Deciding Between Duplicate Records Based on Status and Date-CodePudding

I am stuck on the best way to handle this. I am importing a file and building a data cleaning process. I have no choice but to accept this bad data. The file has some duplicate account numbers.

If the duplicate accountNum contains the same statusID, then I need to take the earliest date, but if the duplicate accountNum contains a different statusID then I need to take the latest date.

My thought is to separate the records into multiple temp tables and finally union the cleaned dups with the non dups... but that seems inefficient.

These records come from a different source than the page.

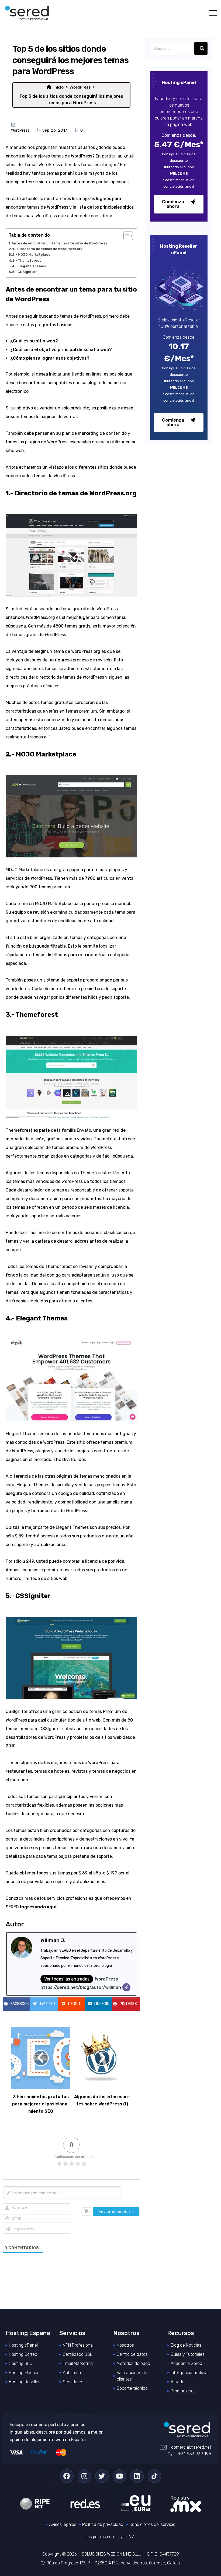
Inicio (58, 87)
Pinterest (129, 2004)
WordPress (80, 87)
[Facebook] (67, 2476)
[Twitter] (102, 2476)
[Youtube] (119, 2476)
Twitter (47, 2004)
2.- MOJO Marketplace (31, 255)
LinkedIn (101, 2004)
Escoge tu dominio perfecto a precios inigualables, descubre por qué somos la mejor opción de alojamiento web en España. (56, 2432)
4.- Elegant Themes (29, 266)
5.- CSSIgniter (24, 272)
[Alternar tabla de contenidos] (125, 235)
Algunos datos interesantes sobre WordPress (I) (102, 2100)
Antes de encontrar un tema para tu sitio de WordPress (59, 243)
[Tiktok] (154, 2476)
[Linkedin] (137, 2476)
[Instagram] (84, 2476)
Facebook (20, 2004)
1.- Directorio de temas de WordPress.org (47, 249)
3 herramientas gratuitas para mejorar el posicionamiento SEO (41, 2104)
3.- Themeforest (26, 260)
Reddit (74, 2004)
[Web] (126, 1987)
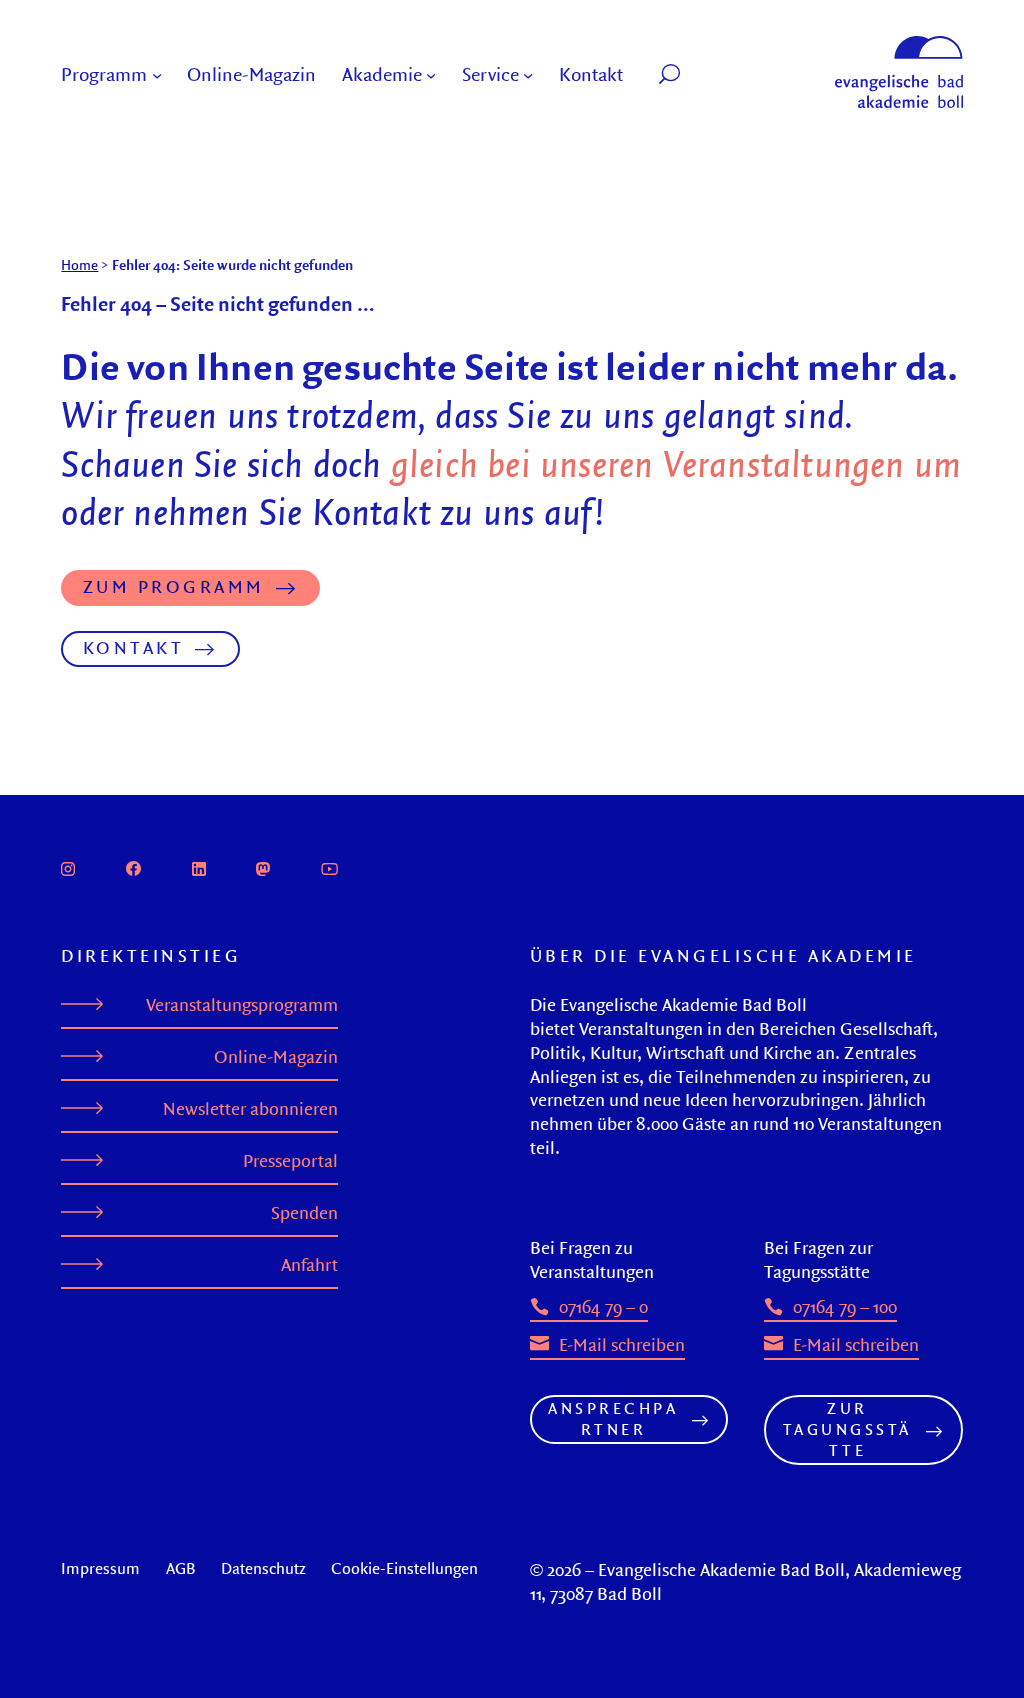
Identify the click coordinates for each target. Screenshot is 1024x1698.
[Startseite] (899, 44)
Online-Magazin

This is where I am starting:

SELECT accountNum,
       statusID,
       date,
       row_number() OVER (
                  PARTITION BY accountNum
                  ORDER BY date DESC 
           ) acct_dup_row_num,
       row_number() OVER (
                  PARTITION BY CONCAT(accountNum,statusID)
                  ORDER BY date ASC 
           ) status_dup_row_num    
INTO #tempTable1
FROM file
GROUP BY accountNum,
       statusID,
       date
HAVING COUNT(accountNum) > 1

CodePudding user response：

use a derived table to count the distinct statusID. Based on the distinct count and order the [date] ASC or DESC.

select f.accountNum,
       f.statusID,
       f.[date],
       r = row_number() over (partition by f.accountNum
                                  order by case when s.cnt = 1 then f.[date] end asc,
                                           case when s.cnt > 1 then f.[date] end desc)
from   [file] f
       inner join
       (
           select accountNum, cnt = count(distinct statusID)
           from  [file]
           group by accountNum
       ) s  on f.accountNum = s.accountNum

What you want is the rows where r = 1